Evacuation of 15 universities
Even if Inna Sovsun is now in charge of implementing the new higher education act that was passed in the summer, her priorities and agenda have been set by the ongoing war in Ukraine.

“My biggest challenge has been to take care of the evacuation of about 15 universities in the military zone. We have evacuated students and staff, but the buildings are there, the equipment is there, and so we need to try to help them to get established in new places, I don’t think all of the 15 universities will manage to do that, but we are trying.”

Refers to Lund University
Inna Sovsun spent a year studying a Master’s programme in European Affairs at Lund University 2006–2007. Her education and time in Lund have proven to be very important to her job when working on reforming Ukraine’s education system.

“I think that the experience of being abroad at a foreign university, seeing how things are done here, how the programmes are arranged etc. has opened up my perspective on how a university should function. I may even refer a bit too much in my arguments to my experience of my studies at Lund University. People don’t always trust statistics, but when you give them your personal experiences – ‘I have been there’, ‘that is how it’s being done’ – then you end up with a stronger argument.”

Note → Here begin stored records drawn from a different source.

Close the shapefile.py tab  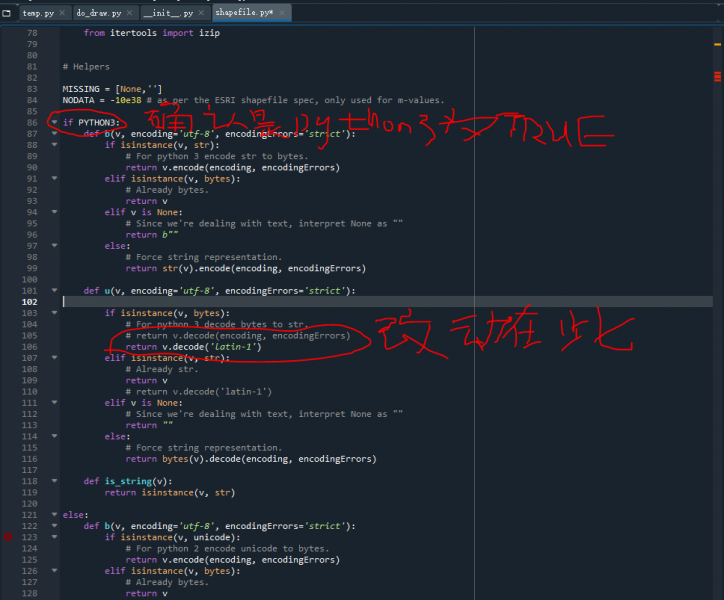pyautogui.click(x=281, y=13)
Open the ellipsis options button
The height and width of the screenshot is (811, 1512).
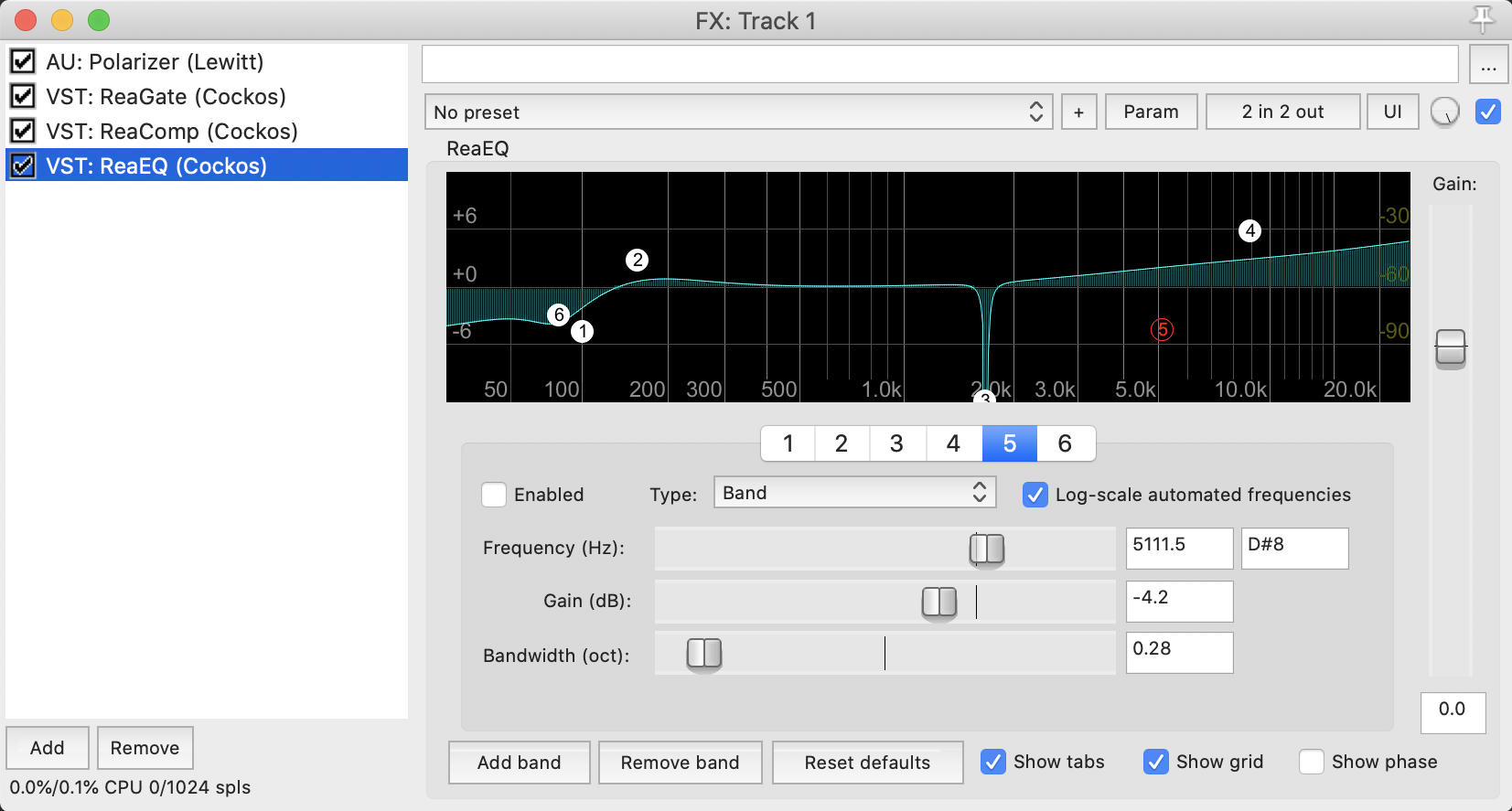[1488, 66]
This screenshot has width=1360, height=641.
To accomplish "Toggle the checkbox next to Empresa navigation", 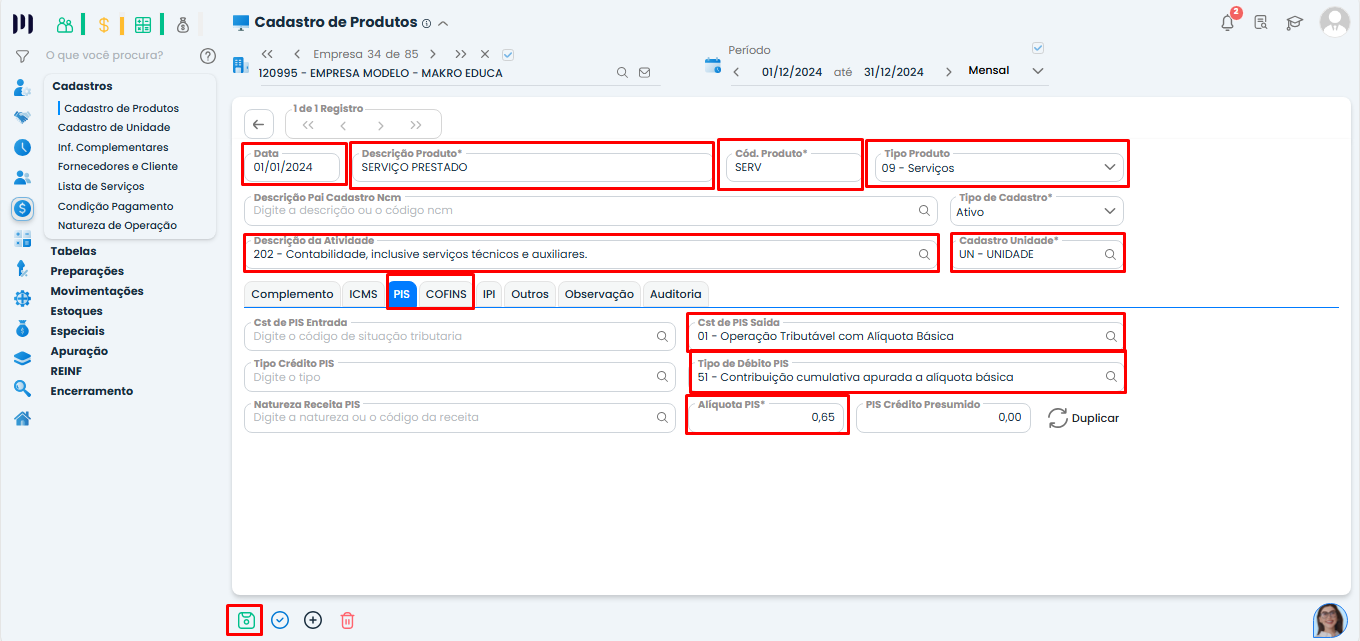I will coord(508,54).
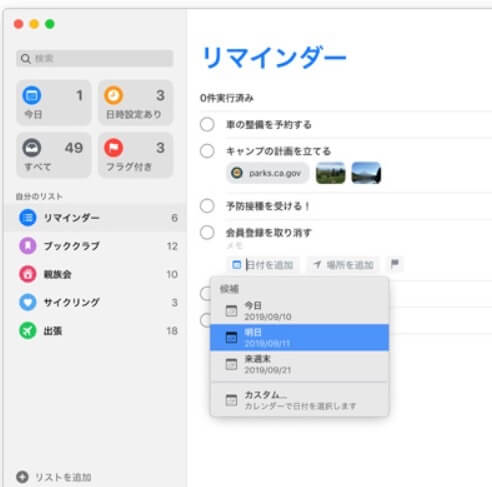Click the 場所を追加 location button
492x487 pixels.
(343, 265)
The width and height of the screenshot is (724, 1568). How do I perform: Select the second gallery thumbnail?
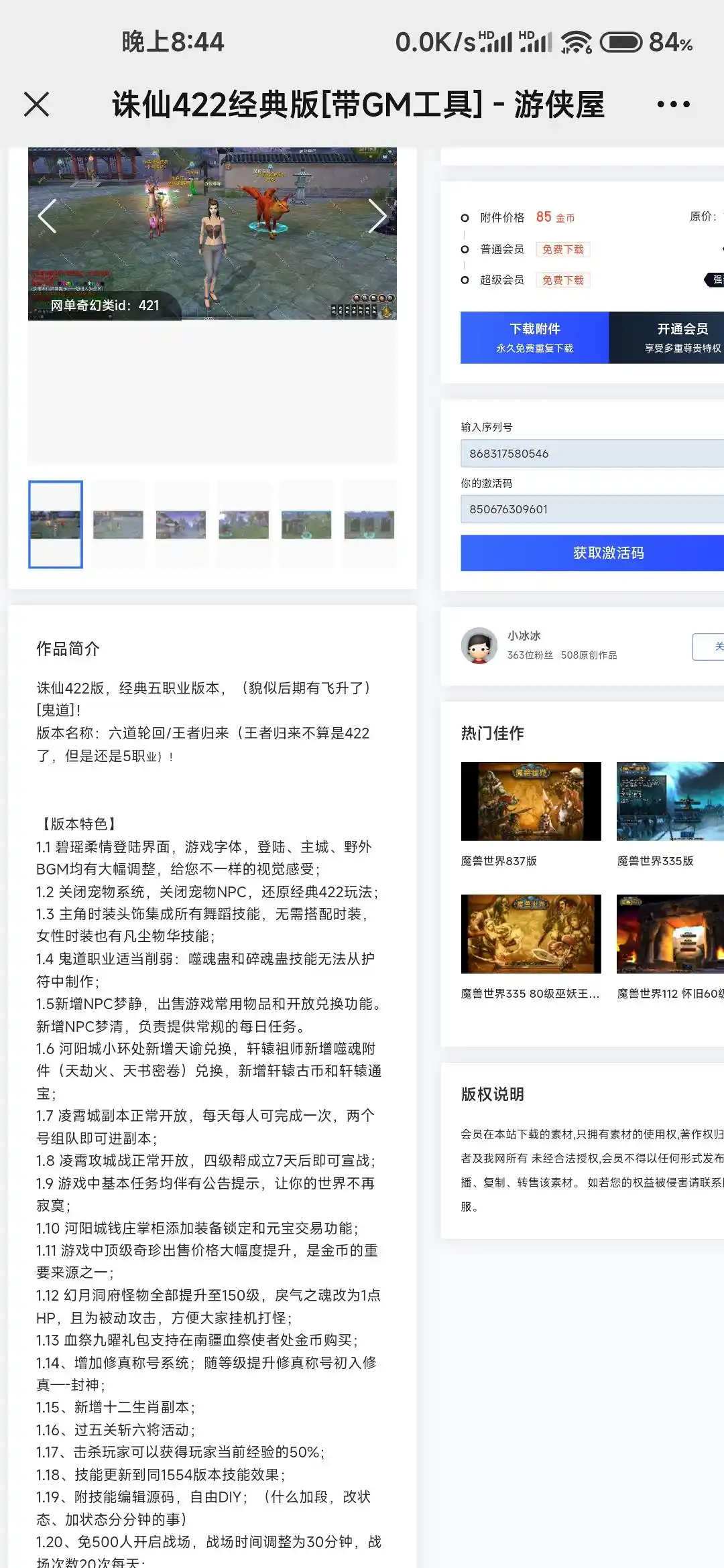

It’s the people that matter
She was not really a social butterfly who participated in a lot of activities as a student, but she recalls that one of the more important experiences that stood out to her was when one of her lecturers, Maximilian Conrad (now working at the University of Iceland), emailed and asked her to join a discussion group on the topic of the discourse of European integration.

“It was an unusual form of interaction between lecturers and students and I liked the way the discussions were organised very much. It is something that I have integrated into my own teaching. And what really counts is that I still have friends from here – I am actually taking the opportunity to meet one of my Swedish friends for dinner tonight. It is so nice to have someone to return to when you visit; not just places, but people.”